Your future self will thank you.
Rule C: Use thresholds to prevent “one big decision”
Big, all-at-once decisions create paralysis.
Threshold rules create motion.
Example framework:
If company stock > 25% of liquid assets: sell down to 20%
If > 20%: sell down to 15%
If > 15%: sell down to 10%
You can tailor the numbers.
What matters is that the rule exists.
Rule D: Separate “core” and “satellite” exposure
If you want to keep upside, define it.
Core: the amount you’re willing to hold through volatility (your “I won’t touch this” bucket)

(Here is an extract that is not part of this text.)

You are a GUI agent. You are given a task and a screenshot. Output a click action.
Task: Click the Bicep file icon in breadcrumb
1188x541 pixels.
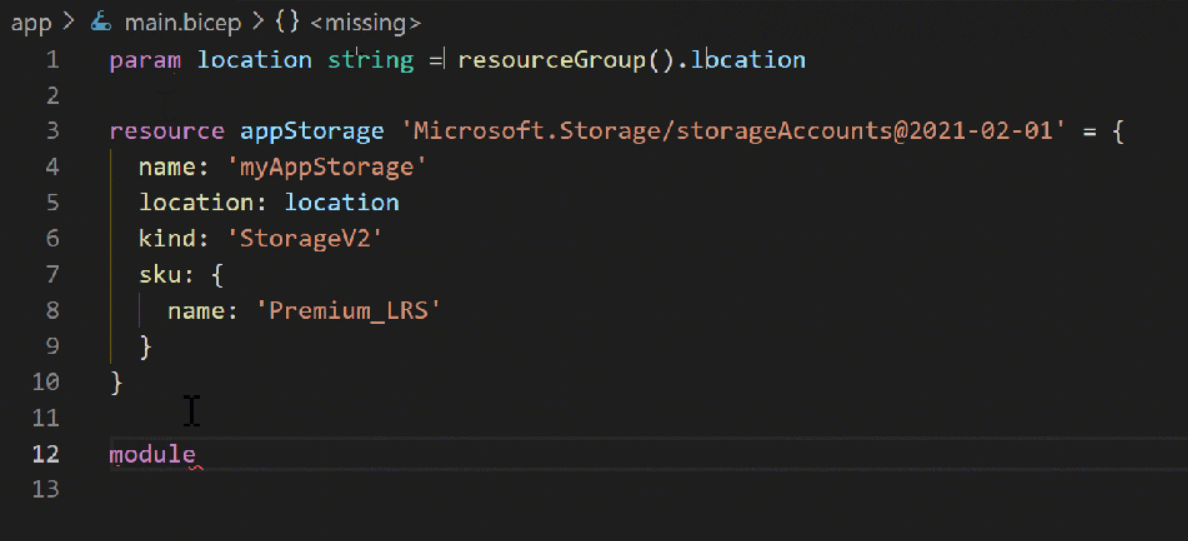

Satellite: the amount you systematically diversify
This reduces the emotional whiplash of selling everything—or never selling.
Rule E: Reinvest immediately (so selling feels like progress)
Selling without a reinvestment plan feels like loss.
Selling into a plan feels like building.
Write the rule:
“Proceeds go to my target allocation within 5 business days.”
“If markets are down, I still reinvest (I’m not waiting for ‘clarity’).”
Step 4: Avoid the three executive mistakes that create regret
Mistake 1: Waiting for the “right price”
The “right price” is usually just a story your brain tells to avoid making a decision.
Rules beat price targets.
Mistake 2: Confusing conviction with concentration
Conviction can be real.
But concentration is still concentration.
Your paycheck, benefits, and future comp are already tied to the same company.
That’s exposure—even before the stock.
Mistake 3: Letting blackout windows run your life
If you’re subject to trading windows, you need a plan that works inside them.
That’s where 10b5-1 plans can help (set rules in advance; reduce the “in the moment” decision-making).
Talk to your legal/compliance team and your advisor to structure this properly.
Step 5: The “no-regret” decision checklist
Before you sell (or decide not to), run this quick checklist:
What % of my liquid assets is company stock today?
If I got this as cash, would I buy the stock at this size?
What is the next 12–24 months of my life likely to require (home, tuition, taxes, job risk)?
Do I have a written rule, or am I improvising?
If the stock drops 50%, does my life change?
If the stock doubles, will I still feel okay with my plan?
If you can answer those, you’re not guessing.
You’re governing.
A simple example policy (copy/paste)
Here’s a starter policy you can adapt:
I will sell enough shares at each RSU vest to cover taxes.
I will sell an additional 25% of net shares from each vest.
I will keep company stock at or below 15% of my liquid investable assets.
If company stock exceeds 20% due to price appreciation, I will sell down to 15% during the next open window.
Sale proceeds will be reinvested into my target allocation within 5 business days.
I will review this policy every 6 months or after a major life event.
Bottom line
Selling company stock without regret isn’t about being right.
It’s about being consistent.
A Rules > Feelings policy turns a high-stakes emotional decision into a repeatable process: taxes handled, concentration managed, proceeds reinvested, and your future options protected.